Buy Now 2 Dow Leading Performance Stocks

Investors put their feet on the gas today and it’s been a good week for Dow Jones Industrial Average in a well. The Dow added about 823 points today and close to 1,600 points, or 5.3%, for the week’s rebound from a brutal decline last week.

The market has struggled throughout the year, as investors fear the Federal Reserve’s hawkish policy to try to curb rising inflation levels that have become warmer than expected. The Fed is also in the process of reducing its $ 9 trillion balance sheet, which effectively involves pulling liquidity out of the economy. All of this has made the likelihood of a recession even higher.

But this week, it looks like investors have finally fixed the situation and bought some of the decline, with 28 of the Dow’s 30 stocks ending in the green today. I recommend looking at the Dow’s top two finishers today, as both stocks look like good investment opportunities.

Take advantage of the upcoming boom in IT spending

A recent report from Credit Suisse (CS 5.50%) suggests that companies may increase their spending on IT services in the coming years.

Analysts Sami Badri and George Engroff said in a report that they expect to increase by more than 10% and 9%, in 2026, compared to 2021 spending on back and front applications.

Few are better positioned to take advantage than the cloud giant Salesforce (CRM 7.44%)that the stock is up 7.5% today and up more than 16% in the past month.

Credit Suisse also conducted a survey that showed 18% of respondents believe Salesforce will experience the largest increase in IT spending in 2022 on a year-over-year basis, among other tech giants. Microsoft (MSFT 3.42%), Amazon (AMZN 3.58%)at Service Today (NOW 3.82%).

Salesforce’s business turned out better during inflation than many probably thought. Even trading at 39 times forward profit, the stock looks attractive considering its massive market opportunity.

Looks good after a stress test

The Dow’s second best performer today is Goldman Sachs (GS 5.79%)with investment bank shares rising 5.8% today.

The Federal Reserve released the results of its annual stress testing last night and Goldman performed well, showing that it can easily maintain healthy capital levels even in an incredibly severe recession.

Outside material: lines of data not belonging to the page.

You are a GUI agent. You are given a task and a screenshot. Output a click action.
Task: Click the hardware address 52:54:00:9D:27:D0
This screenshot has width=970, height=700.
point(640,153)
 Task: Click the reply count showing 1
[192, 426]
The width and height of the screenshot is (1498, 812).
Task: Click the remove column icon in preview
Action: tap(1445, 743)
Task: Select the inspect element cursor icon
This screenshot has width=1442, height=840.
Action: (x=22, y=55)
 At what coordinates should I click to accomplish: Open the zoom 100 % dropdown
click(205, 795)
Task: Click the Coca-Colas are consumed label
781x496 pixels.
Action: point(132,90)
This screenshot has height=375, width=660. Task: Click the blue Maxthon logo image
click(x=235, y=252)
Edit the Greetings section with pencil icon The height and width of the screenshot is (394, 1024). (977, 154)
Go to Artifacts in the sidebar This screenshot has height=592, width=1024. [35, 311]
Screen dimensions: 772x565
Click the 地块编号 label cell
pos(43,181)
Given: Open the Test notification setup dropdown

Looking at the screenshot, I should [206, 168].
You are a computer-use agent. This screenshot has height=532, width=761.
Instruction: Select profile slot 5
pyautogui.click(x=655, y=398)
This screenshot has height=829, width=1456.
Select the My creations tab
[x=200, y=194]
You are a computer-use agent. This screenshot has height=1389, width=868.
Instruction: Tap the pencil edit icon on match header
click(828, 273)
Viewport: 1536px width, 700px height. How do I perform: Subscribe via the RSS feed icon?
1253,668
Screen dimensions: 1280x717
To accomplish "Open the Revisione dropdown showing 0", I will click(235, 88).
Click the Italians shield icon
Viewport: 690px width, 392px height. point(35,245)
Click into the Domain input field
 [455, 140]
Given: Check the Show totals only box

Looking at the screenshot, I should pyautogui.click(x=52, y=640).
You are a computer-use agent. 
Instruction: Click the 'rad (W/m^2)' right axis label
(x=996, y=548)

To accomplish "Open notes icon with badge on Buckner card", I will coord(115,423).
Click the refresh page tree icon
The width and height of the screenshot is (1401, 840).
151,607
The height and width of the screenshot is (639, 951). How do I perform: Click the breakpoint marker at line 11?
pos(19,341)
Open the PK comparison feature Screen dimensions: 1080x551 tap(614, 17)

The Fed conducts stress testing every year to make sure the banking system is resilient and able to handle an economic collapse. This year, it tested banks in a situation where unemployment between the fourth quarter of 2021 and the first quarter of 2024 will rise and peak at 10.3%. Commercial real estate prices will drop by 40% and stock prices will drop by 55%.

During this nine -quarter period, Goldman will suffer more than $ 18 billion in loan losses and nearly $ 21 billion in trading and counterparty losses. However, its average equity tier 1 (CET1) capital ratio, a measure of a bank’s primary capital expressed as a percentage of its risk -weighted assets such as loans, will fall from 14.2% to 8.4%, which is still much at the very end. basic minimum requirement of 4.5%.

The results are better than Goldman did last year and could allow the bank to enjoy lower regulatory capital requirements, and therefore be able to return more capital to shareholders. I expect the bank to release more information about this on Monday. Trading at almost 8 times forward profits, I like the stock.